→ **SELECTION**
^^^^^^^^

PUBLISHED: Tuesday, March 10, 2015

Angèle Sancho Passe

Published: 2015

Teacher evaluation is a hot topic right now with many districts revamping their process. Author Angèle Sancho Passe had perfect timing on her new book, Evaluating and Supporting Early Childhood Teachers, where she covers the topic in depth.

Angèle recently talked with us about her new book and where she hopes the teacher evaluation conversation leads. Learn more about evaluations and Angèle’s insights as she shares some of her advice for making the process a helpful and supportive experience.

Image of the book Evaulating and Supporting Early Childhood Teachers

Can you share a brief timeline of your educational and professional life?

I started college in comparative literature, and switched to child psychology and family social science, then got a master’s in family education and a certificate in human resource development. I have been a teacher, program director, and central administrator in a large public school system. As a consultant for the past 14 years, my sphere of influence has expanded. I do program design and evaluation, curriculum development, training, and coaching. All these activities give me a broad view of the field. Writing books and articles is part of this professional evolution, another way to share ideas.

When I was 6 years old, waiting for my parents to check out in a hotel lobby, a nice lady sat next to me, and asked me what I wanted to be when I grew up. I told her I was going to be a writer. She immediately reported that to my mother in disbelief. My mother smiled and said, "Oh, yes, she will be”. So I guess writing was always in the plan!


When you started writing this book, did you have any idea that your timing would be perfect for this topic?

In this age of accountability, it seemed that the topic of evaluating and supporting teachers was becoming urgent. I am concerned that the ideas we have about teacher evaluation are confusing.

In early education, we have spent a lot of time thinking about assessing children with many good guidelines on how to do it well and with sensitivity. Yet we have not paid attention to how we are evaluating teachers. For children, we think of a process that helps them grow. For teachers, we often ignore problems and tolerate ineffective teaching without any support. This hurts both teachers and children, and the reputation of education in general. It definitely feels like the right time to bring up the subject. It certainly was well received at the MnAEYC-MNSACA conference in January!


Tell us about Evaluating and Supporting Early Childhood Teachers. How does this resource help early childhood professionals work better with children?

^^^^^^^^

→ **GIVEN PROBLEM**
Please turn the paragraph in the interview that begins "I started college in comparative literature" into a short bulleted list that keeps its main facts.

→ **DATA**
^^^^^^^^

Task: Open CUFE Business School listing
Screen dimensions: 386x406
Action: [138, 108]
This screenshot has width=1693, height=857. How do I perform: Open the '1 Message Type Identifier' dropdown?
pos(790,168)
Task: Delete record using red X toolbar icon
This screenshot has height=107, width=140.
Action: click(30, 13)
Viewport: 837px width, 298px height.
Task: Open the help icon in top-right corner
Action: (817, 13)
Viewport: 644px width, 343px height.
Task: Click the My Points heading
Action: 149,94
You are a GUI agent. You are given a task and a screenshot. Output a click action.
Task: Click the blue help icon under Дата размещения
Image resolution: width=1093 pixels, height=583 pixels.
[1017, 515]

^^^^^^^^

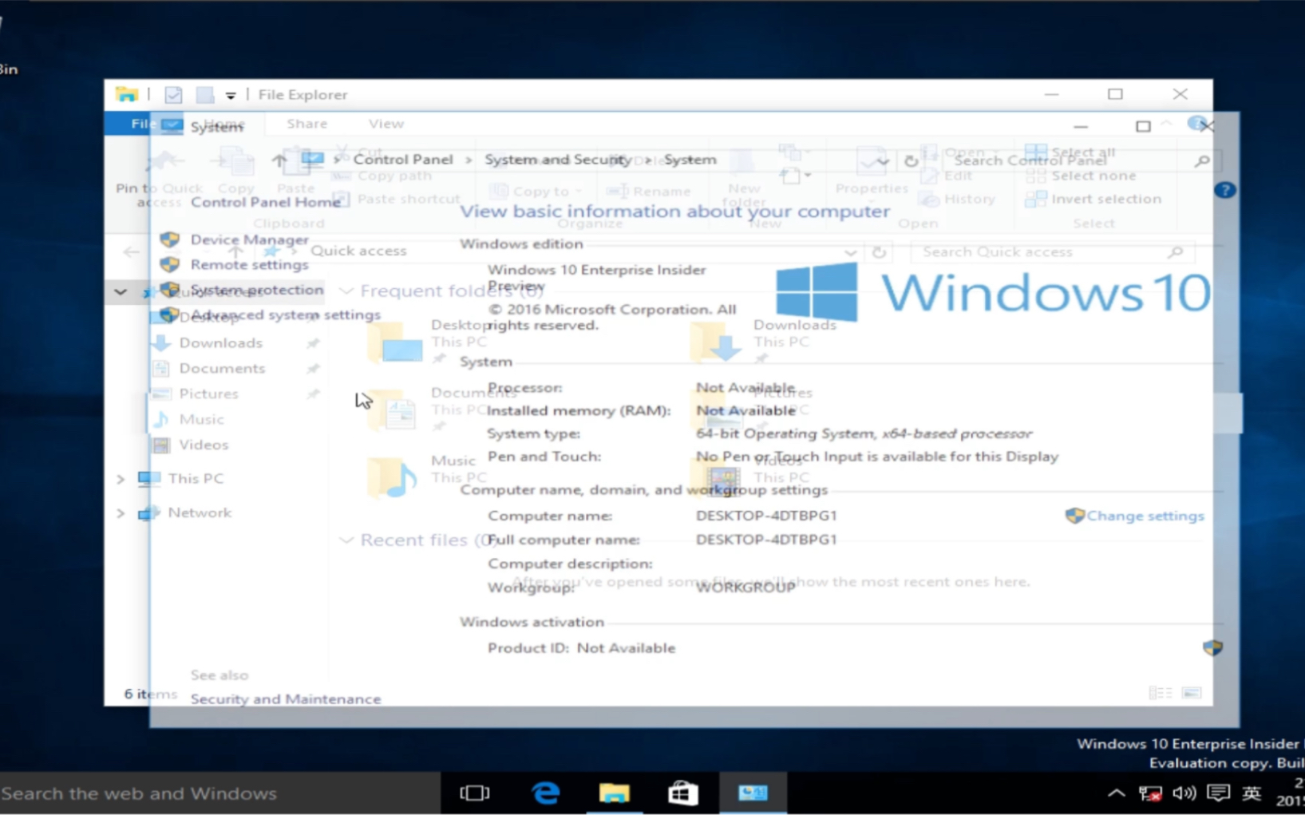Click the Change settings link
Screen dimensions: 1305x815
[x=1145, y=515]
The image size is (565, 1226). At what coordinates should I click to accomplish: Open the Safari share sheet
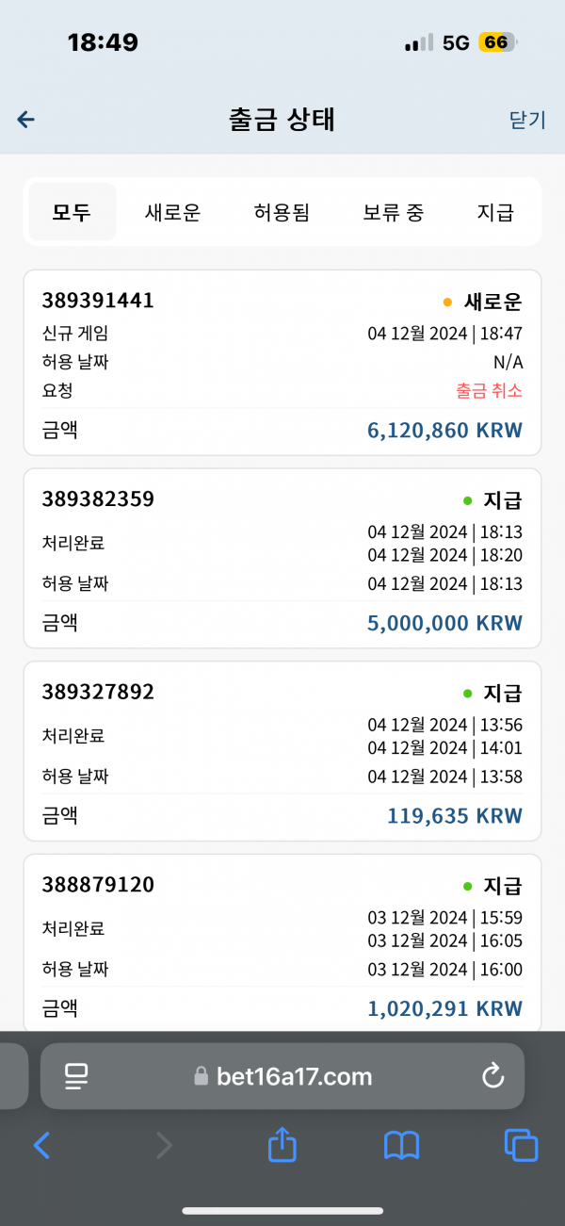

^^^^^^^^

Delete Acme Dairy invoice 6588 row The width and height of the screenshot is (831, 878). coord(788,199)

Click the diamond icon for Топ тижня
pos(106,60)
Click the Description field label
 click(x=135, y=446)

^^^^^^^^

→ **OUTPUT BELOW**
- Began college in comparative literature, then switched to child psychology and family social science
- Earned a master's in family education and a certificate in human resource development
- Worked as a teacher, program director, and central administrator in a large public school system
- Has spent the past 14 years as a consultant doing program design and evaluation, curriculum development, training, and coaching, which gives a broad view of the field
- Writes books and articles as another way to share ideas